If it was your decision, what would you do with these instructors?
A.) These people are a disgrace to PSIA and should be stripped of their pins and membership immediately.
B.) Their service is commendable, but they should NEVER be allowed to ski in public wearing anything which identifies them as PSIA. The bad publicity is too devastating for the image of PSIA. They can wear their pins when they're able to ski some real terrain and rip it up.
C.) I would be honored to ski with these individuals. They should wear their pins proudly and be recognized for the joy/sense of accomplishment they're bringing to people's lives and the specialized work they are doing.
First adaptive exams are way tougher than there alpine counter parts. dont write people off cause they teach "handicapped" people. Second everyone can allwasy get a chance to freeski. When I worked part time I would come up on days off, now that I work full time I skied everyday to get to point that is jsut close to being level 3. I dont want to here BS that noone gets to freeski enough. If you dont get to freeski enough you dont want it enough. Medmarko doenst know it but my dad is Quad confined to a wheelchair and have worked with disabled skiers since before I even started skiing.
Second works with kids? Eh come on tons of great skiers out there work with just kids. Some like myself would rather have it that way. Kids learn tons by watching and the bosses at ski schools know this. Kids instructors rip for the most part, if they didnt kids would be passing them up all the time.

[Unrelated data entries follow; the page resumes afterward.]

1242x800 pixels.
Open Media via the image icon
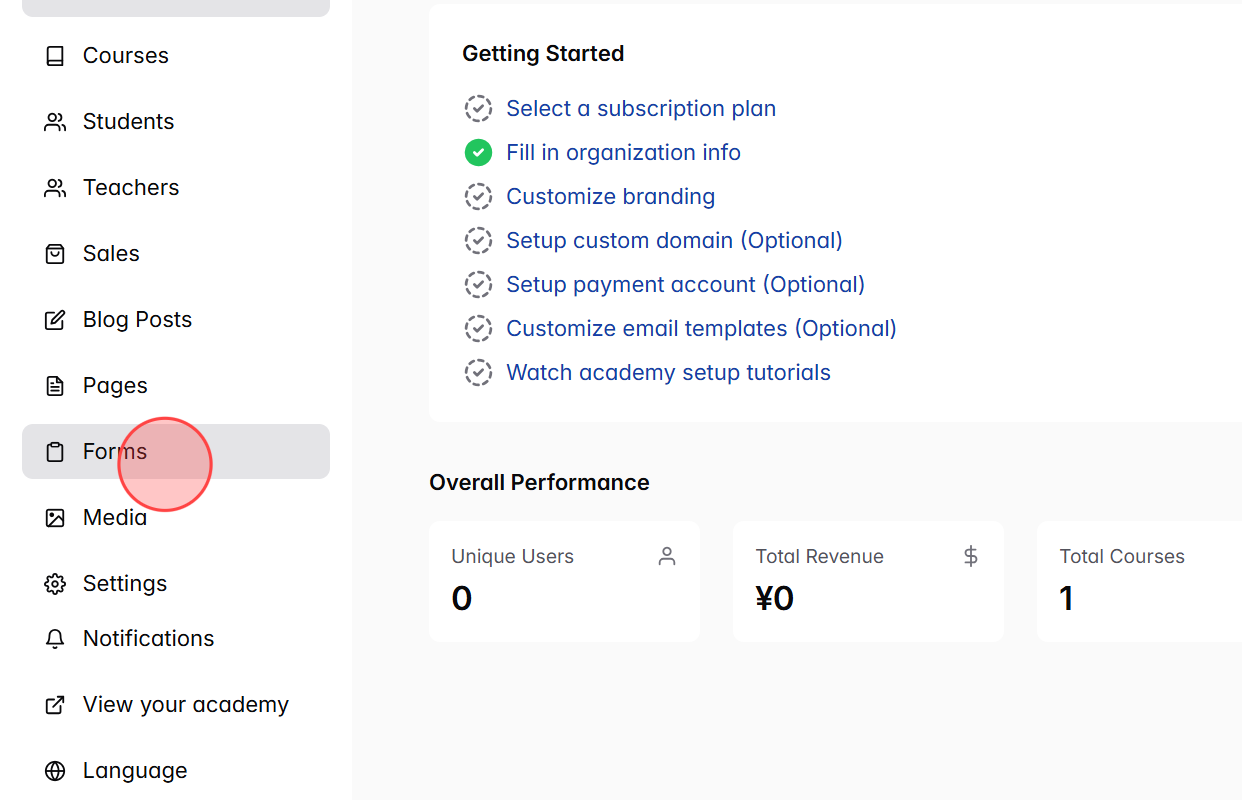55,517
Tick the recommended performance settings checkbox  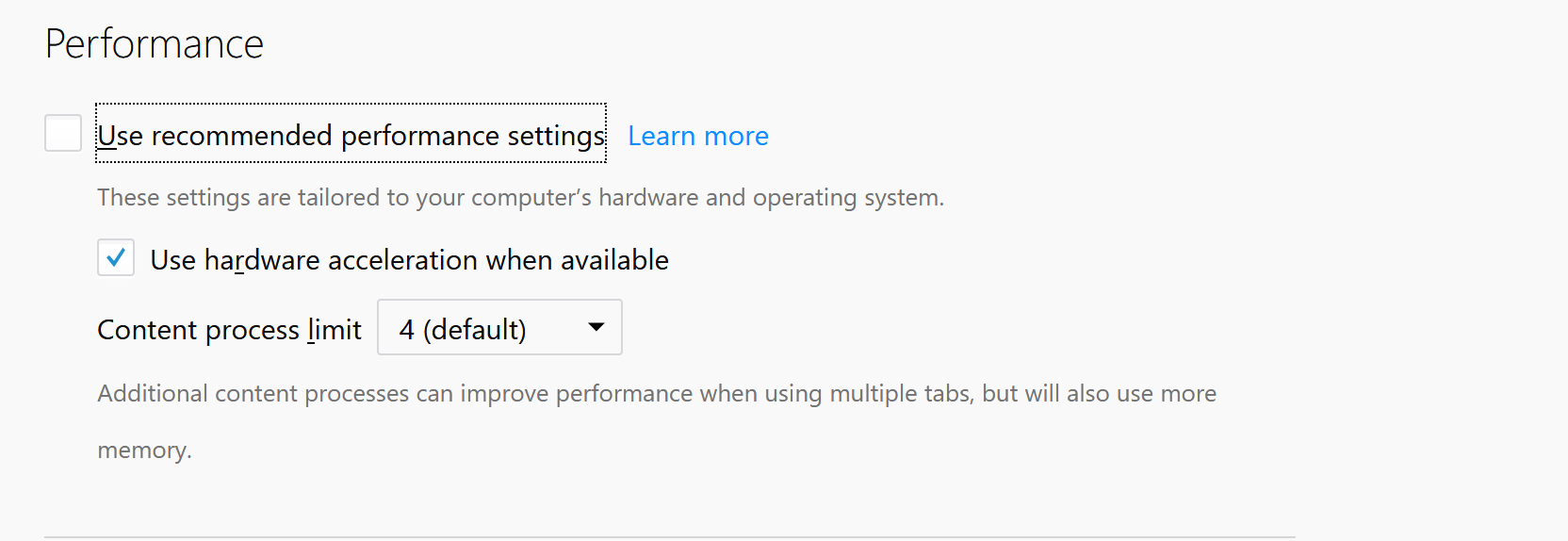63,133
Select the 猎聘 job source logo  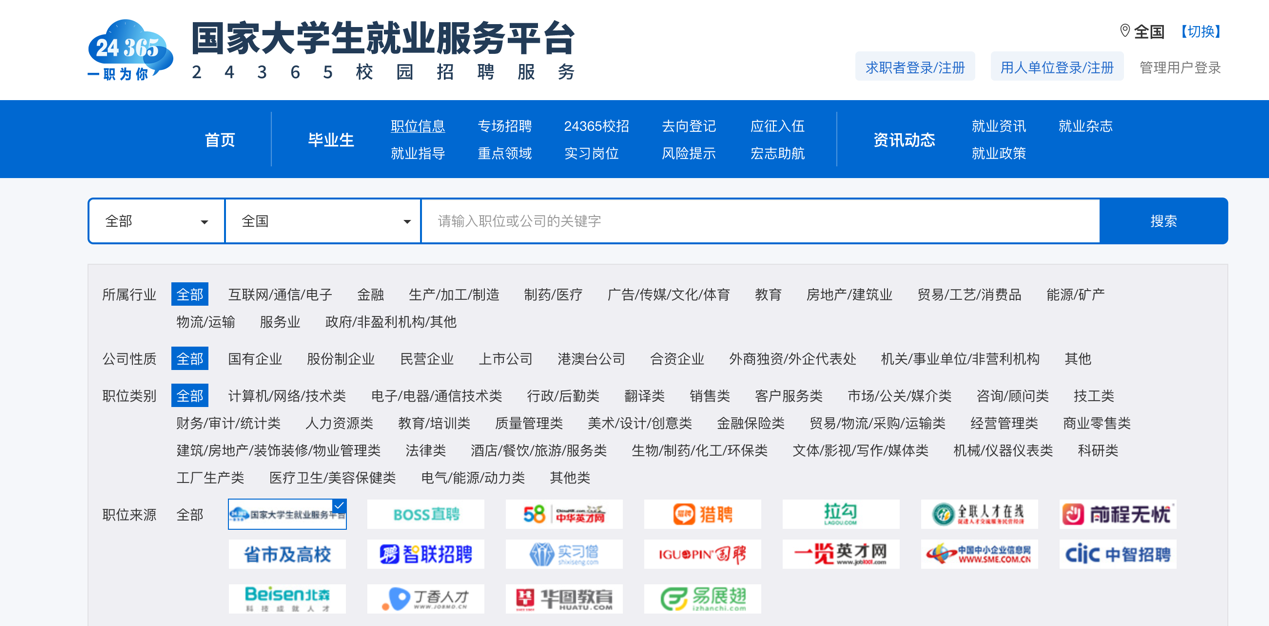[702, 514]
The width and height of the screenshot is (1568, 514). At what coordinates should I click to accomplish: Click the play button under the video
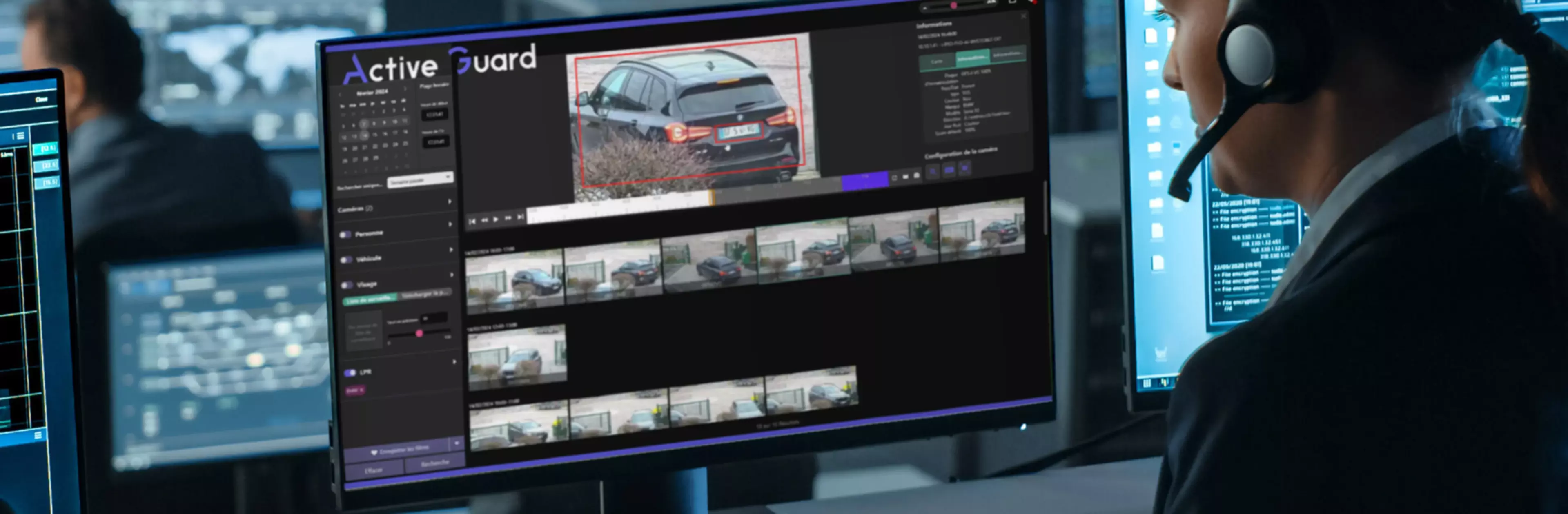[x=496, y=219]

PSIA Level 1,2,3 has no bearing on what you can ski and how the public views you. A rippin Level 1 would look better to the public than some Level 3 for 20 years just crusin. I myself would make alot of Level 3 beg for mercy trying to keep up with me. Although I am not skiing in PSIA technically as well as them(I would not pass my L3 if I took it today). Strength and confidence goes just as far as technical skill in all mountain ripping..
So my answer is.
The general public doenst know the difference between a robot instruct and some who can actually ski. One of these bad skier instructor doenst hurt the PSIA in the public eyes, because the public doesnt think PSIA they think which ski school the teacher teachers at. They could hurt their own ski school. They should not be allowed to freeski in uniform, besides who freeskis in uniform anyways?
I also want to comment on the wedge turns posted up by FOG. Yeah its sucks that when working on something she got told that. I never work low end stuff on the hill because of that. but when I am teaching wedge turns I will try to improve those while teaching. Besides good wedge turns have some of the same movements as dynamic skiing.